School Is Back in Session in Garissa, for Now
ICC Note: Now that Garissa University is open for classes in northeast Kenya, security moving forward has become the primary concern in the region. On the surface, the region and campus appear much more secure than nine months ago when Islamist al-Shabaab militants murdered 148 people in April,, separating Christians and Muslims and specifically killing Christians. However, dozens of Somali Muslims have disappeared from the northeast, having been suspected of ties to al-Shabaab. The following Foreign Policy report explores the tensions between security and peace in a region so often marked by tension between Muslims and Christians.
By Ariel Zirulnick
1/20/16 Mandera and Garissa, Kenya (FP) — Teaching finally resumed last week at Garissa University, the northeast Kenyan college where al-Shabab killed 148 people last April.
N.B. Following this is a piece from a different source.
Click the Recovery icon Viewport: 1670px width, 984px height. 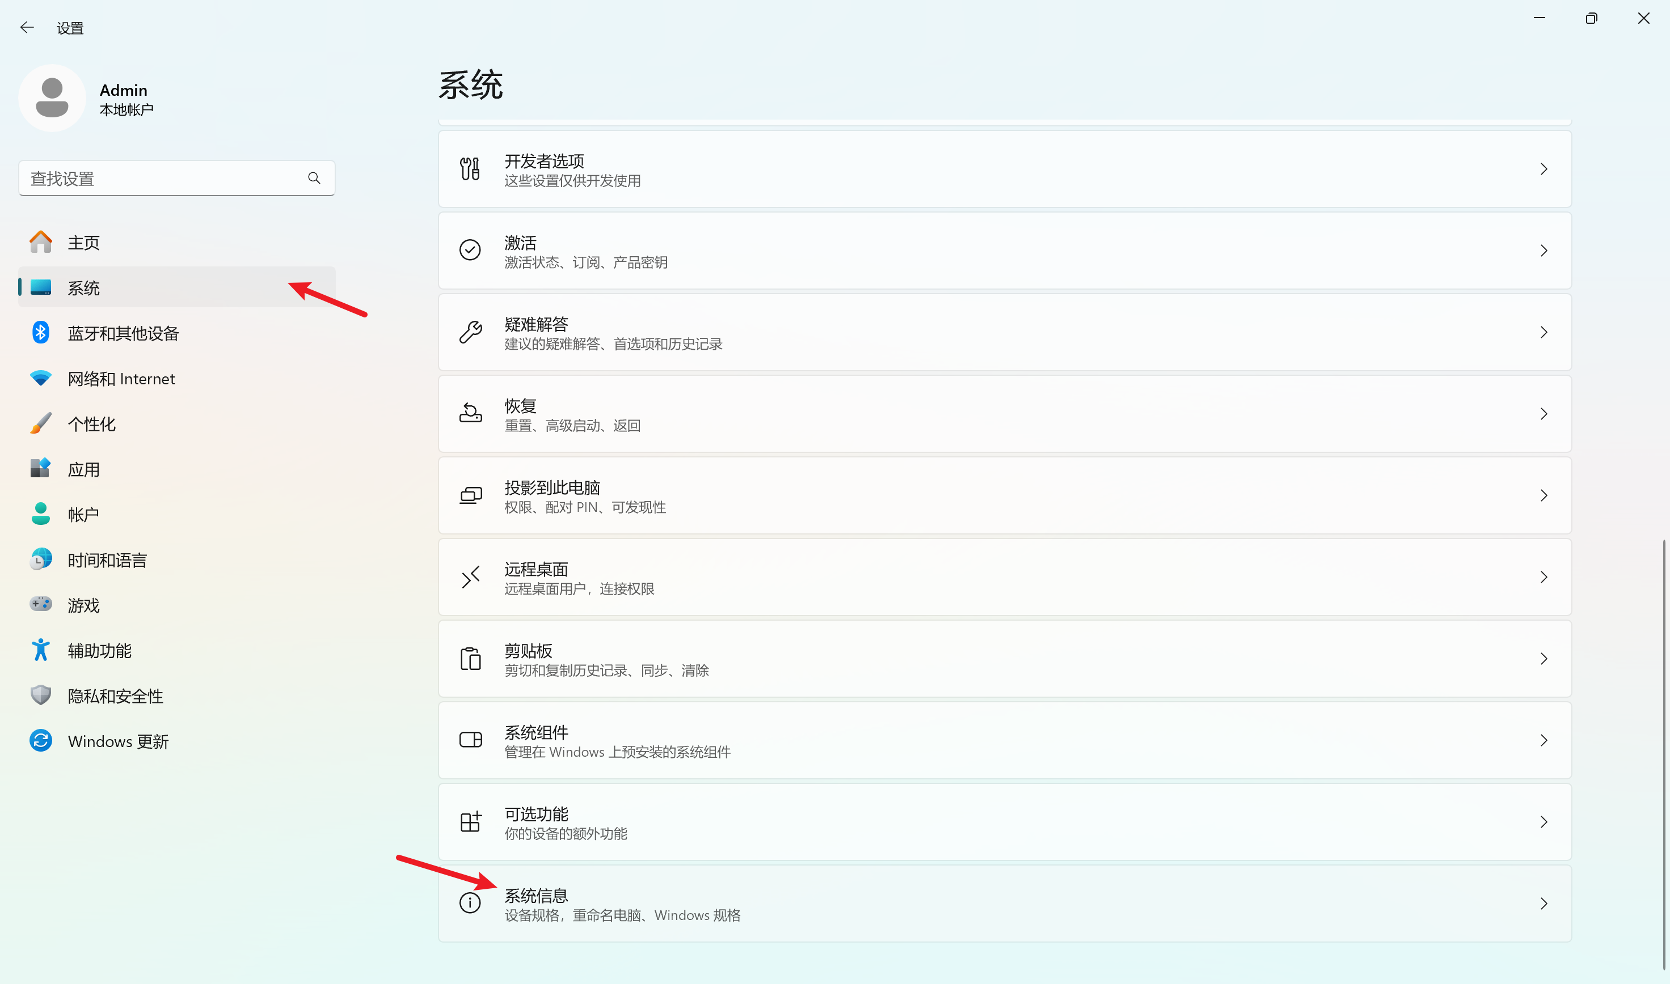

The attack by the al Qaeda-linked group, which over the last five years has morphed from a Somali insurgency into a regional terrorist threat, was the largest on Kenyan soil since the U.S. Embassy bombing in 1998, and it reinforced the deep and widening rift between Kenya’s marginalized northeast and the rest of the country: The students and teachers who fled Garissa after the attack were just the latest in a long line of educated or professional Kenyans who have abandoned this isolated, conflict-torn region.
But the reopening of the university — which ends nine months of uncertainty about its fate and puts to rest rumors that it might be shuttered or turned into a security installation — reflects the cautious optimism, at least among locals, that the northeast has been brought back from the brink.